In 90 days, smoking in cars with children under 14 years old will be illegal in Arkansas, thanks to legislation enacted by the state legislature last week. It is already illegal to smoke in cars with infants and children under age 6; the legislation extends the ban to include smoking in cars with children up to age 13.
According to an article on the KSPR (Springfield, Missouri ABC affiliate) web site: "90 days from now your vehicle will not longer be your castle, if you will. Arkansans already can't smoke in the car if a child in a car seat is a passenger; Arkansas legislators say tweaking that law will spare more than 270,000 children from exposure to secondhand smoke."
According to another article, the director of the Arkansas Department of Health supported the law, stating: "Perhaps some of the worst exposure is in an automobile."
The legislation was widely supported by anti-smoking groups, including the American Cancer Society, which advocates state laws banning smoking in cars with children under age 18.
The Rest of the Story
The truth is that this law will not spare 270,000 children from secondhand smoke exposure. It may spare them from exposure during the minutes they are in a car, but it will not spare them exposure during the hours upon hours that they are in the home.
If these groups are sincere about standing up to protect the health of children, and if they are willing to interfere with parental autonomy in private vehicles by banning smoking in those vehicles, then why are these groups not proposing or supporting bans on smoking in the home? After all, the home - not the car - is the greatest source of secondhand smoke exposure for children who live with smokers.
The state health department director is mistaken in arguing that the worst exposure is in the car. He is confusing concentration of exposure with dose. The dose of exposure is equal to the concentration of exposure multiplied by the duration of exposure:
Dose = Concentration x Duration
While the concentration of secondhand smoke in cars can be very high, the duration of this exposure is short compared to the duration of exposure in the home. And you can bet that if parents are smoking in cars with children, they are most likely also smoking in the home.
By not supporting a ban on smoking in homes with young children, I believe that these politicians, policy makers, and anti-smoking groups are actually being hypocritical and displaying a lack of sincerity, as well as a subordination of public health protection to politics.

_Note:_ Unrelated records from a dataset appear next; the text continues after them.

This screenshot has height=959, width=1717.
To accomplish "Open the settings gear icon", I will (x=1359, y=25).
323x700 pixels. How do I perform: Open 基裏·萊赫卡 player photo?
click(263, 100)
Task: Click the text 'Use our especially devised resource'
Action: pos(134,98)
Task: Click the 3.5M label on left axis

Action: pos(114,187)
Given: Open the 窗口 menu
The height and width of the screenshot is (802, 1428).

My own position is that although smoking in cars with children is unfortunate, the government should not interfere with parental autonomy to make decisions about their children's health risks unless those risks are immediately life-threatening (such as not wearing a seat belt or car seat) or if the behavior causes harm to the child (e.g., abuse or neglect). I do not support smoking bans in the home for this reason. However, I also do not support bans on smoking in cars for the same reason. It would be hypocritical of me to argue for smoking bans in cars with children, but to oppose such policies in homes with children.
Sometimes the most difficult decisions in public health are ones in which we must accept the fact that many parents put their children at risk of health problems. We can still intervene to try to prevent this from happening with educational and persuasion campaigns, but coercive measures that interfere with parental autonomy when the child is not in a situation of direct, life-threatening risk or actual harm are not justified.
While the policy makers and health groups supporting the smoking ban in cars with children are well-intentioned, I believe they are also being insincere in their stated intention of protecting the health of these children. They want to protect them from high, but short-term exposure in cars, but they are perfectly willing to subject those kids to long-term exposure to secondhand smoke in the home.
The problem is that once you regulate the smoking behavior of parents in the presence of their children, you have asserted jurisdiction over the issue. If you fail to ban smoking in the presence of children in the home, you now share responsibility for subjecting children to this exposure. Why? Because you could have acted to prevent such exposure, but you failed to do so.